CONSIGNE 1: Présentez sous forme de liste JSON de chaînes les lignes des entrées allant de la ligne contenant « Task: Click the » jusqu'à la fin des entrées, ces deux bornes comprises, à raison d'une chaîne par ligne et sans les lignes vides.

La gare terminus place de la République à Pau.

 

Mon père le contrôleur.

Mon père a été le dernier contrôleur sur la ligne Pau-Aire du P.O.M après avoir été maître d'hôtel sur un paquebot puis contrôleur de train à la compagnie du Midi.

Quand j'étais enfant, il m’est souvent arrivé de lui porter un panier-repas à l'arrêt facultatif qui se trouvait chez Pin (Cazenave). Le train ralentissait et je lui tendais le panier qu'il prenait en marche.

J'ai pris assez souvent le train. Dans la côte de Garlin, de petits tas de sable étaient disposés tout le long de la voie . Quand il gelait, les roues de la locomotive patinaient sur les rails gelés. Mon père descendait et jetait des pelletées de sable sur les roues.

Mon père racontait souvent des histoires qui s’étaient passées dans le train, par exemple la triste fin du pauvre domestique de chez Merlou qui s’était endormi sur la voie et qui avait été écrasé.

CONSIGNE 2: D'après le texte cité, quel poste le père occupait-il sur un paquebot avant de devenir contrôleur de train ?

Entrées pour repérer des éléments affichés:
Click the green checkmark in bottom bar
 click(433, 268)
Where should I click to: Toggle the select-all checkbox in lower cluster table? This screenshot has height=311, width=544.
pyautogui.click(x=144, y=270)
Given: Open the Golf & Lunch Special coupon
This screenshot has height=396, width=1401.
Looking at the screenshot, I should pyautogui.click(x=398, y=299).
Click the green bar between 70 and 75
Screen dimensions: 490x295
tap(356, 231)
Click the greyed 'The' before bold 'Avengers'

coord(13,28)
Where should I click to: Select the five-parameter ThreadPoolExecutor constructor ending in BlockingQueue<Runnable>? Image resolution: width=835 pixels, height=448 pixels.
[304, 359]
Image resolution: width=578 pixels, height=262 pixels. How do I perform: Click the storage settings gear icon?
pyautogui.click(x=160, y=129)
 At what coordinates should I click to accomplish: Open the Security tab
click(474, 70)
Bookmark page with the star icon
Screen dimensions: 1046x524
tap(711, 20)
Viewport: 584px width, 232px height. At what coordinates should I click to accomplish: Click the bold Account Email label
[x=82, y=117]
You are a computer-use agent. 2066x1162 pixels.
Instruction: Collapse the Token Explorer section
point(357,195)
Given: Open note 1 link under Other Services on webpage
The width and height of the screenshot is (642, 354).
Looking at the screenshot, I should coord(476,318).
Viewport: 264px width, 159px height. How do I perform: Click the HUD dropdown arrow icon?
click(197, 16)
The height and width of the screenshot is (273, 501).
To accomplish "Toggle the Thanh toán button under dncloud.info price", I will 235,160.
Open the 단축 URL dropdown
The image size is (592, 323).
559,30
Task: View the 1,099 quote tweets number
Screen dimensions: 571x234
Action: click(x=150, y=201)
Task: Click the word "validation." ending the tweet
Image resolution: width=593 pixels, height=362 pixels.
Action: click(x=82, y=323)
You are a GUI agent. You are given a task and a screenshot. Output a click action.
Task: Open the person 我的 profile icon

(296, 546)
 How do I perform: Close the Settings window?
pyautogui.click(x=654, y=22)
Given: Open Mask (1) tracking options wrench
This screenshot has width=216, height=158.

RÉPONSE ATTENDUE 1:
[
  "Task: Click the word \"validation.\" ending the tweet",
  "Image resolution: width=593 pixels, height=362 pixels.",
  "Action: click(x=82, y=323)",
  "You are a GUI agent. You are given a task and a screenshot. Output a click action.",
  "Task: Open the person 我的 profile icon",
  "(296, 546)",
  " How do I perform: Close the Settings window?",
  "pyautogui.click(x=654, y=22)",
  "Given: Open Mask (1) tracking options wrench",
  "This screenshot has width=216, height=158."
]

RÉPONSE ATTENDUE 2: Il était maître d'hôtel.